John Bloner has been a student at Sketchbook Skool since 2016. When it comes to using humor in art, John’s art is chock full of laughs. He brings a lot of light and fun to our community as well as his local community of artists in Kenosha, Wisconsin. Check out his art and commentary below!
What becomes of members of the KISS Army when we’re collecting Medicare payments and going to bed at 9pm? Needs and desires change as we grow older. Our KISS makeup begins to fade and we only stick out our tongues when our doctors ask us.
I created this piece, Champagne Harlow, for a zine, where each contribution focused on a song or songwriter. Champagne Harlow, according to composer William Basinski, was, in his words, “the punk rock goddess of Denton (Texas) in ‘78.” He writes, “She was brilliant: tall, platinum blonde, blue-eyed, thin, and knew everything about Warhol, Interview magazine and New York.” She walked her lavender-colored cat on a leash. My Texas-born friend, Brent Mitchell, immortalized her in song: “Champagne Harlow smoked her Delicados/in a Pontiac Catalina/You’d know her if you’d seen her,” he purrs in his honeyed-Texas tenor.
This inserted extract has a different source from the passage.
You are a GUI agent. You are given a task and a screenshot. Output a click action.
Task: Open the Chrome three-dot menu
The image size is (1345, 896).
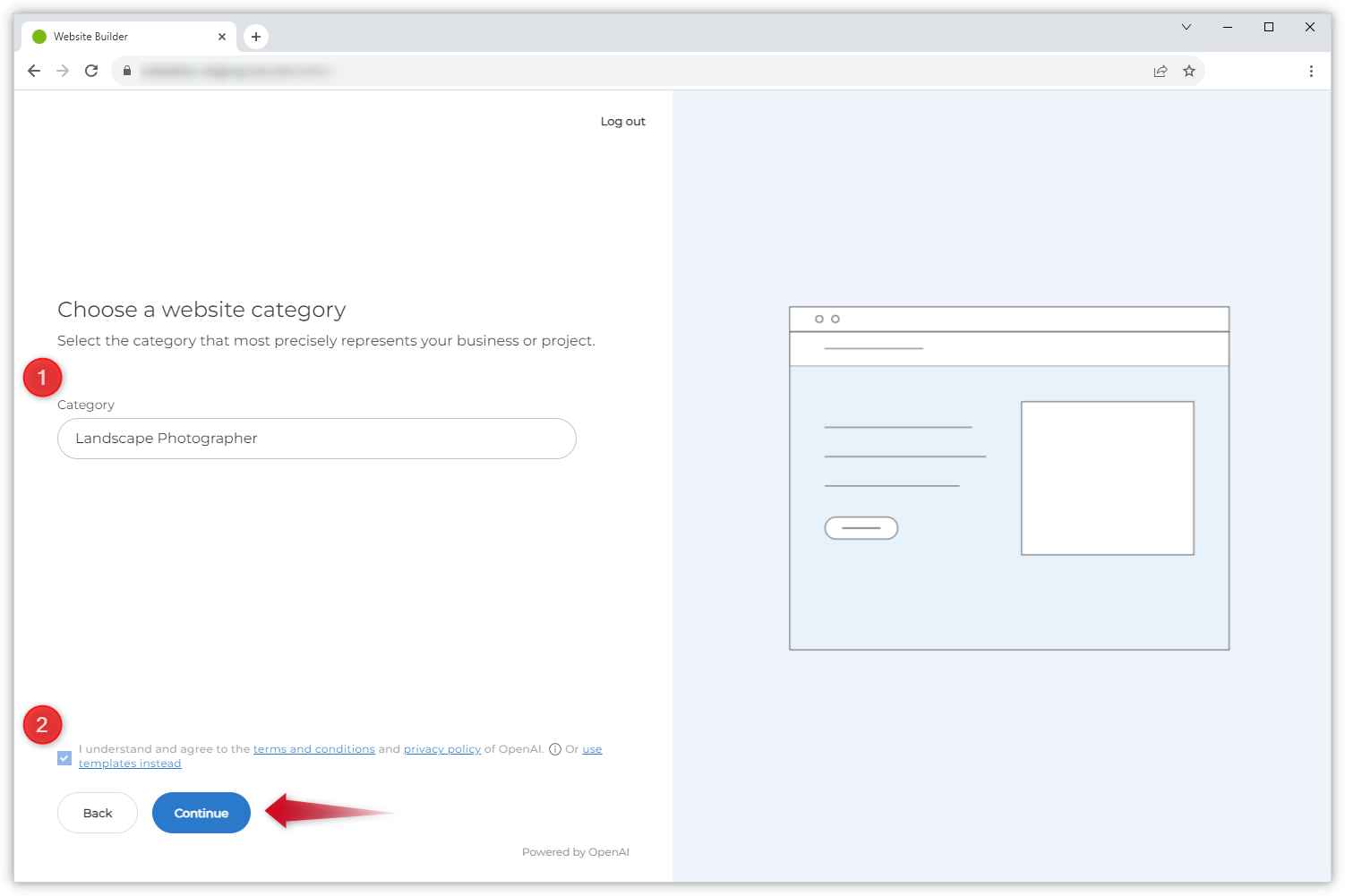(1311, 71)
In the run-up to SketchKon, Morgan Green challenged me to draw images of all of the event’s presenters. I accepted before I counted the number of artists who were listed on the SketchKon website. “Holy cow,” I said. (Actually I said something else, but this is a family-friendly zine.) The biggest challenge was in using my imagination to determine height of the artists (I seriously underestimated Brian Butler’s tallness) and their apparel (I placed Andrea Joseph in a dress, which her friends found hilarious, since she does not own one.) I hope I came closer to representing these four Sketchbook heroes: Jane LaFazio, Veronica Lawlor, Melanie Reim, and Lapin.
Once a month, my artsy friends and I get together to make art that I assemble into a zine that is tied to a specific theme. For one issue, our theme was Ginger. I depicted the red-haired girl Tami Erin, star of the 1988 film, the New Adventures of Pippi Longstocking, in two drawings: one that depicted her as an 11 year old, and another as an adult. Like many other child stars, Tami found trouble in adulthood, including assault, hit-and-run, and a DUI. She also starred in a porn flick. Fortunately, she seems to have cleared up her life since one unfortunate year. She’s served as a UN Ambassador for UNICEF and has been lauded for her humanitarian efforts. Perhaps I need to make a third drawing to reflect her more recent accomplishments.
This sketchbook piece was the first of a series of improv-drawings, inspired by the art-making methods of printmaker David S. Driesbach. I began without any forethought of composition, color, or theme by sketching the fellow in the blue hat whose left arm has become a rose stem and continuing with putting down other flights-of-fancy. Those who know me well may recognize certain characters and motifs that found their way onto the page. The title is something that my late father-in-law, Bud, told me decades ago.
John credits his 5th grade teacher for feeding his interest in art when she allowed him to draw his class assignments rather than writing them down. He spent most of his youth with a pencil in hand, drawing automobiles, real and imagined. In adulthood, he typically draws curmudgeonly men. Once in a while, he will put a wig on one of these creatures and say that the old fellow in a drawing has found a wife. The illustrations of Charles Bragg and Rien Poortvliet have had an enormous influence on him. He resides in Kenosha, Wisconsin USA with his wife, Roberta, and daughter, Annie, where he recently retired after many years of employment in local government. He describes retirement as “Da Bomb!”